Auditable Shared Objects: From Registers to Synchronization Primitives

TL;DR

This paper extends auditability concepts from single-writer registers to multi-writer registers and other shared objects, providing implementations with optimal complexity and exploring their relation to access control mechanisms.

Contribution

It introduces a multi-writer auditable register implementation with optimal step complexity and extends auditability to LL/SC objects, also relating to access control objects.

Findings

Implemented an auditable n-writer m-reader register with O(n+m) complexity.

Showed the consensus number of the sliding registers is necessary.
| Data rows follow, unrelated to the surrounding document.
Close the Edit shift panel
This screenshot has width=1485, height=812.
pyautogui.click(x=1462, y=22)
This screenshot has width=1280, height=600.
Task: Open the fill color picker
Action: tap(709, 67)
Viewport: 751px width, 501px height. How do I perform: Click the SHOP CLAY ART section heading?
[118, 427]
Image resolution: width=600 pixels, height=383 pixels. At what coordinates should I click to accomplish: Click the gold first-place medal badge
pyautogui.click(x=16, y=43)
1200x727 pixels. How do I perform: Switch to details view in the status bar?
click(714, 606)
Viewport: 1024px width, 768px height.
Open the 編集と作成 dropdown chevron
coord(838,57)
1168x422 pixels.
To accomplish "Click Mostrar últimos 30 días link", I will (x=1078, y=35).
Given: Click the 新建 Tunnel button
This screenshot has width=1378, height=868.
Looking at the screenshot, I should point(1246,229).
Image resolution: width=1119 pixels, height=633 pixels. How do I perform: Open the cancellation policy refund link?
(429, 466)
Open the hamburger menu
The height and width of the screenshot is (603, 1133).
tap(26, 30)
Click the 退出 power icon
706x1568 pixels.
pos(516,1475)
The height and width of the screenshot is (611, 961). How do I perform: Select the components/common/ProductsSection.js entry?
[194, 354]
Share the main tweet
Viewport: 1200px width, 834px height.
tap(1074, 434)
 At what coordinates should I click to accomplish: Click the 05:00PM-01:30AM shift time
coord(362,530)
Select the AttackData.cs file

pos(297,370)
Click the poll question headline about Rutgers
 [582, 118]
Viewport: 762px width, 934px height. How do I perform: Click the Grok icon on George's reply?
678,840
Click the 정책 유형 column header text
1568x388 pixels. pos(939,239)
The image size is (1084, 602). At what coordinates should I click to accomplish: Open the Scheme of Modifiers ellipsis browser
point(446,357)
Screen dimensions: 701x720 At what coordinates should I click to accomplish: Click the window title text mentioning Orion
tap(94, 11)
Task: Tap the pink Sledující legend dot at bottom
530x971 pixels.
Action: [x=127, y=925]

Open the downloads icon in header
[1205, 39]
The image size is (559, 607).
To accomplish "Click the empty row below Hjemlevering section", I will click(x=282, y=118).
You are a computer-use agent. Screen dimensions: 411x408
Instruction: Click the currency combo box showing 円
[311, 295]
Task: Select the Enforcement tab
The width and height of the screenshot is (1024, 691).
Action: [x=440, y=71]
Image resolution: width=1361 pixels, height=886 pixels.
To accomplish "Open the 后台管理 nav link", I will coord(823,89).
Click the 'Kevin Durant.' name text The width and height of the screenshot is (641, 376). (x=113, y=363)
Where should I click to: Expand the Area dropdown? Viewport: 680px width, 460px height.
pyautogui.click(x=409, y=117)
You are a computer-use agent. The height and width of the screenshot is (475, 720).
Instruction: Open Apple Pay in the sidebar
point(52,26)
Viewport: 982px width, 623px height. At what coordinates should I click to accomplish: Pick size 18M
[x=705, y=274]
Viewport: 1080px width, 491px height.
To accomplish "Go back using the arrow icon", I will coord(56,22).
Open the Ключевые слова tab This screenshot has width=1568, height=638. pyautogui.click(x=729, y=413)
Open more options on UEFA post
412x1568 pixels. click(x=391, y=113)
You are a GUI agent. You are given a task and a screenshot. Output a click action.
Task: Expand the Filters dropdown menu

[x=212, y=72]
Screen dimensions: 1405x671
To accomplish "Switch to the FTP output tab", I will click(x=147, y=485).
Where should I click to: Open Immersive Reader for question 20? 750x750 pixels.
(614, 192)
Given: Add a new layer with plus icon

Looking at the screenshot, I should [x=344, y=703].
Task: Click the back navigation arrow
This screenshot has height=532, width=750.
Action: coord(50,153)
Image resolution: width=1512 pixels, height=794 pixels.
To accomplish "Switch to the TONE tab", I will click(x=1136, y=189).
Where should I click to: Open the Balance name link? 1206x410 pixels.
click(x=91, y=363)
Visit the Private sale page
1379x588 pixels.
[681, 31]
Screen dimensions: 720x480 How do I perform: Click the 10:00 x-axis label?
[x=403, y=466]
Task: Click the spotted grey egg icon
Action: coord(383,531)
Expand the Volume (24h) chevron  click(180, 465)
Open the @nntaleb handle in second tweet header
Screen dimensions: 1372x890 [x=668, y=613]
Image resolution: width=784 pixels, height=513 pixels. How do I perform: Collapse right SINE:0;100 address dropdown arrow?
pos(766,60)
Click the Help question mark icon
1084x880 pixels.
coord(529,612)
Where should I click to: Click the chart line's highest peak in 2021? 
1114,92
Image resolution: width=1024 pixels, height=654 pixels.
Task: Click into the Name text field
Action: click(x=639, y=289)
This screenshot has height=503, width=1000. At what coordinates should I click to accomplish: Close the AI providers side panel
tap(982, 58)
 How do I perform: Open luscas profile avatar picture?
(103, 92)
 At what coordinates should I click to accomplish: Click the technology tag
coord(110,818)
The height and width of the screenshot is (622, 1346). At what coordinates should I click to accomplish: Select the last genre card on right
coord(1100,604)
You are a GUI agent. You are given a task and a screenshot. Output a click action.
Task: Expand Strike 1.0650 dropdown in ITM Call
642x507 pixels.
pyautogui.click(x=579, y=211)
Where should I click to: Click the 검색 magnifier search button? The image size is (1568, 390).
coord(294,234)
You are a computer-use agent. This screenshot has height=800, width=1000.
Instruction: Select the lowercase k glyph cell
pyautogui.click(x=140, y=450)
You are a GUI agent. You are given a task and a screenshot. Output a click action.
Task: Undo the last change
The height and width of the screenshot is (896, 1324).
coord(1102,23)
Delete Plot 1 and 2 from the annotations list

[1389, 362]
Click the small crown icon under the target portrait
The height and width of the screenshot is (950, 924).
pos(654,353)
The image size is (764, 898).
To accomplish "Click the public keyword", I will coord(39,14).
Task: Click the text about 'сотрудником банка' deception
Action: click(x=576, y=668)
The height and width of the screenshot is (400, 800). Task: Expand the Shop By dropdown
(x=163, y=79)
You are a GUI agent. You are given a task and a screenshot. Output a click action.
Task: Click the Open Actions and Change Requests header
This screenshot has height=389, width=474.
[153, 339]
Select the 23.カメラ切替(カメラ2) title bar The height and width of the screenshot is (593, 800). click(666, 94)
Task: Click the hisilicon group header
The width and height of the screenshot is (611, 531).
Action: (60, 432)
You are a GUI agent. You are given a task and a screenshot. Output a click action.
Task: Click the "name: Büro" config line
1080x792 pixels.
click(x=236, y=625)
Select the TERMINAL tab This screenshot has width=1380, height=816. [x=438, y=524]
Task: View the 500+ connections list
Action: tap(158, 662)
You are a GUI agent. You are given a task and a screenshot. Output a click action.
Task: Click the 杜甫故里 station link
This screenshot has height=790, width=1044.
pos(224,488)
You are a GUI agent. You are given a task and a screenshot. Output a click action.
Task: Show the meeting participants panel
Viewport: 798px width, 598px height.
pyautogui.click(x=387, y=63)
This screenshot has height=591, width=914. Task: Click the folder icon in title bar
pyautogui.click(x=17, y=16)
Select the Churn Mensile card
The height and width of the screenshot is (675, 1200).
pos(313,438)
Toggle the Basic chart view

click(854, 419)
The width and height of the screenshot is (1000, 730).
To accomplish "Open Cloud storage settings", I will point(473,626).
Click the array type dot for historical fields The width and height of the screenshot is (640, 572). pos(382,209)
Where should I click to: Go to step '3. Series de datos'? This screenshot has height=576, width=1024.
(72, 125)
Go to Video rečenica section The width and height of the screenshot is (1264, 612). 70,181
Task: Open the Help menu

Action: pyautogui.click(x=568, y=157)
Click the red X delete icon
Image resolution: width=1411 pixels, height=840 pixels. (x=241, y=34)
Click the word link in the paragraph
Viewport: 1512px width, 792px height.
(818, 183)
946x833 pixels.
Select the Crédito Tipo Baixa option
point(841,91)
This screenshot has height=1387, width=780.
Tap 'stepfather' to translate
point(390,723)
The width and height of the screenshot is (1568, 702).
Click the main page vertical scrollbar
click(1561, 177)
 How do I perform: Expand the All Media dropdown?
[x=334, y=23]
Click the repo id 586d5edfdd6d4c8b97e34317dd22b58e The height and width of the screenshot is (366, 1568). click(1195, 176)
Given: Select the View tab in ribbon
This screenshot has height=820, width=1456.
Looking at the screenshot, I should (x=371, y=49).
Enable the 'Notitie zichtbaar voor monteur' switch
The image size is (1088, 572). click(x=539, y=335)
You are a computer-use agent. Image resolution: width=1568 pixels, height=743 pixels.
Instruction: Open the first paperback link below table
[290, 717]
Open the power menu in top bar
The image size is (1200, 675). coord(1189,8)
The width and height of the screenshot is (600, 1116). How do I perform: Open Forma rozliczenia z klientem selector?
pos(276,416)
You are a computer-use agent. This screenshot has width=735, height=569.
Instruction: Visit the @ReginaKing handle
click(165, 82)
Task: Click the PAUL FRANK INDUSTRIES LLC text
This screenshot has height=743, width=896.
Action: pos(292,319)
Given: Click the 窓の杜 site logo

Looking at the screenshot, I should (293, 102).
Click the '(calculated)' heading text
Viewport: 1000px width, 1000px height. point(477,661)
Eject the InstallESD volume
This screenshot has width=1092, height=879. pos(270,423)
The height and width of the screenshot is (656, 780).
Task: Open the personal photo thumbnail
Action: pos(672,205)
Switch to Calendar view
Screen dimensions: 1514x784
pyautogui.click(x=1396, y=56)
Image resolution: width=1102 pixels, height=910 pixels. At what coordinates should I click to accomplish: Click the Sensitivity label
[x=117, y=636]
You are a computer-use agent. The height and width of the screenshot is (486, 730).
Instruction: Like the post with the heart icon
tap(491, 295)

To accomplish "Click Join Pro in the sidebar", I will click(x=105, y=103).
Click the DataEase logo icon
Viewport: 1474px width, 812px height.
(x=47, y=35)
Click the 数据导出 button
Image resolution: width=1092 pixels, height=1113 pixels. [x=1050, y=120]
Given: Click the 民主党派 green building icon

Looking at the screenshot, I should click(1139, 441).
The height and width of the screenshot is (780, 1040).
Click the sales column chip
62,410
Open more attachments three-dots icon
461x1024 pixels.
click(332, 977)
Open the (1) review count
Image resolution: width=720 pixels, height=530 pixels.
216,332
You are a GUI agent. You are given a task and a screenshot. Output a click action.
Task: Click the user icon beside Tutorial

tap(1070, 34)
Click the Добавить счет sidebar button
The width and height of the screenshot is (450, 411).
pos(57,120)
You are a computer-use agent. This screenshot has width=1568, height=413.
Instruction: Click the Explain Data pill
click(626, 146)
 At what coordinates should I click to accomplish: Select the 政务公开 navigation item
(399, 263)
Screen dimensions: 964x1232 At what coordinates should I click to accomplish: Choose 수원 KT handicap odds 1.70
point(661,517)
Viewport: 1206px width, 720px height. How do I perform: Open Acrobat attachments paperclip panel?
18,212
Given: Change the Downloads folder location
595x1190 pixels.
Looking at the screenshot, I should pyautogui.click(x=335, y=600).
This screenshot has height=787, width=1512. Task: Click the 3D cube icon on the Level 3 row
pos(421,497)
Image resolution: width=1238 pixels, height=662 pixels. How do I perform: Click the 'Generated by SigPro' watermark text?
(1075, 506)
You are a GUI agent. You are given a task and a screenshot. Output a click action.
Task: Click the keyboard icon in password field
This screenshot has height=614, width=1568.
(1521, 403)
Extended auditability to load-linked/store-conditional objects.

Abstract

Auditability allows to track operations performed on a shared object, recording who accessed which information. This gives data owners more control on their data. Initially studied in the context of single-writer registers, this work extends the notion of auditability to other shared objects, and studies their properties. We start by moving from single-writer to multi-writer registers, and provide an implementation of an auditable $n$-writer $m$-reader read / write register, with $O(n+m)$ step complexity. This implementation uses $(m+n)$-sliding registers, which have consensus number $m+n$. We show that this consensus number is necessary. The implementation extends naturally to support an auditable load-linked / store-conditional (LL/SC) shared object. LL/SC is a primitive that supports efficient implementation of many shared objects. Finally, we relate auditable registers to other access control objects, by implementing an anti-flickering deny list from auditable registers.